## [YOUR GOAL]
Would you please restate every record exactly as written?

** PROVIDED DATA follows **

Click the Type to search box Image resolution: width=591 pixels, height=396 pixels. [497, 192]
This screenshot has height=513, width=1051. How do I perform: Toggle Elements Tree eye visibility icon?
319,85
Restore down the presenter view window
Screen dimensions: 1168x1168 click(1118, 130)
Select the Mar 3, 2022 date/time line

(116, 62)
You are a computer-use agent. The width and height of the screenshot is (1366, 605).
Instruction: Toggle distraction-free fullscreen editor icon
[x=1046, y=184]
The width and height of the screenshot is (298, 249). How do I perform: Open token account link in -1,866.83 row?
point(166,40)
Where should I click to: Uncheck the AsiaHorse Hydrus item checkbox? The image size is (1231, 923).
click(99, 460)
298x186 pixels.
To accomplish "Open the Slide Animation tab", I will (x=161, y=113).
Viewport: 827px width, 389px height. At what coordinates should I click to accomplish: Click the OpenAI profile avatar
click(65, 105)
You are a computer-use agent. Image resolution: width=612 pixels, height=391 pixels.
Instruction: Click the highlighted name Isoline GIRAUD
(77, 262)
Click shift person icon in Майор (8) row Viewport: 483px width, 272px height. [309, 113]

** End of PROVIDED DATA **

## [ANSWER BOX]
Click the Type to search box Image resolution: width=591 pixels, height=396 pixels. [497, 192]
This screenshot has height=513, width=1051. How do I perform: Toggle Elements Tree eye visibility icon?
319,85
Restore down the presenter view window
Screen dimensions: 1168x1168 click(1118, 130)
Select the Mar 3, 2022 date/time line

(116, 62)
You are a computer-use agent. The width and height of the screenshot is (1366, 605).
Instruction: Toggle distraction-free fullscreen editor icon
[x=1046, y=184]
The width and height of the screenshot is (298, 249). How do I perform: Open token account link in -1,866.83 row?
point(166,40)
Where should I click to: Uncheck the AsiaHorse Hydrus item checkbox? The image size is (1231, 923).
click(99, 460)
298x186 pixels.
To accomplish "Open the Slide Animation tab", I will (x=161, y=113).
Viewport: 827px width, 389px height. At what coordinates should I click to accomplish: Click the OpenAI profile avatar
click(65, 105)
You are a computer-use agent. Image resolution: width=612 pixels, height=391 pixels.
Instruction: Click the highlighted name Isoline GIRAUD
(77, 262)
Click shift person icon in Майор (8) row Viewport: 483px width, 272px height. [309, 113]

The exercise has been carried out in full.